For the game to work, Jan must know precisely how many calories she's consumed that day.
In terms of weight loss, which is ostensibly the goal of the exercise, she should aim for something in the 1200s. That is, technically, her goal. But secretly she lets herself slide past 1700 and even into the 1800s because that's her comfort zone, both in terms of not feeling deprived but also because -- especially because -- that's the time period in which she most likes to lose herself.
She'll be washing dishes after dinner, with the boys careening about and Sara's music blasting upstairs and Phil oblivious to all but ESPN, and without doing anything that anyone would notice -- an elaborate mental ritual that requires no physical movement other than an eye blink -- she slips into the past.
Her favorite place to start a session is the London apartment of Sherlock Holmes and Dr. Watson. They're never home when she arrives. It's easier that way, because she doesn't want to interact with them so much as to hang out in their world -- to take long, slow yoga breaths in an era where the phone isn't always ringing and music isn't always blaring and computers aren't always crashing all around her.
Jan is not what you would call a diehard fan of Sir Arthur Conan Doyle. She does not, for instance, know the exact street address of this infamous Baker Street apartment she's been using as a mental crash pad. Frankly, she can think of nothing more unnerving than conversation with a detail specialist like Holmes. The last thing she needs is to have someone point out that her left index fingernail needs filing and her dark roots are coming in and what these observations, along with her excess weight and all the other unflattering things she imagines people routinely notice about her, imply about her life.

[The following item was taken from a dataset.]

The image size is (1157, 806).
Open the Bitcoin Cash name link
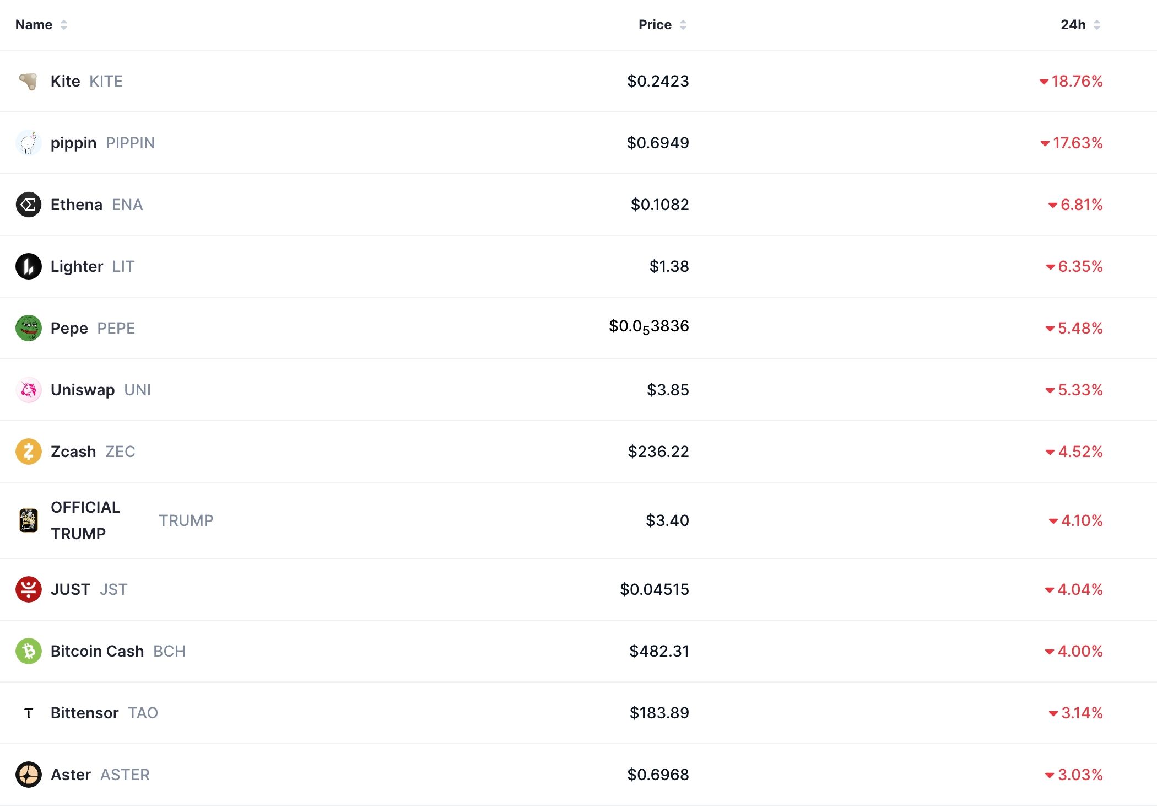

She does, however, envy the great detective's focusing abilities and problem-solving skills. Not to mention the fact that he's got a housekeeper. How sweet is that? She's hoping to soak up some mental clarity, along with the ambiance.
Jan finds the most comfortable chair in the room, draws up to the fire, and inhales the lingering aroma of Holmes' pipe. Which is actually, of course, the remembered scent of her grandfather's pipe. Who smokes a pipe anymore? No one she knows.
Here, she thinks, there is time to read a newspaper. To dip a pen in ink and write a letter. To hear your thoughts unfurl as you gaze into the fire. Time, plenty of time.
The gadget that helps whisk Jan away -- she can't really call it a time machine, since she never physically leaves the kitchen or that stack of dishes in the sink -- is a Christmas gift from her husband.
"It's a little stereo you mount underneath the kitchen cabinet," Phil explained. "I thought you could use it to listen to those audio books. You know how you're always saying you never have time to read anymore."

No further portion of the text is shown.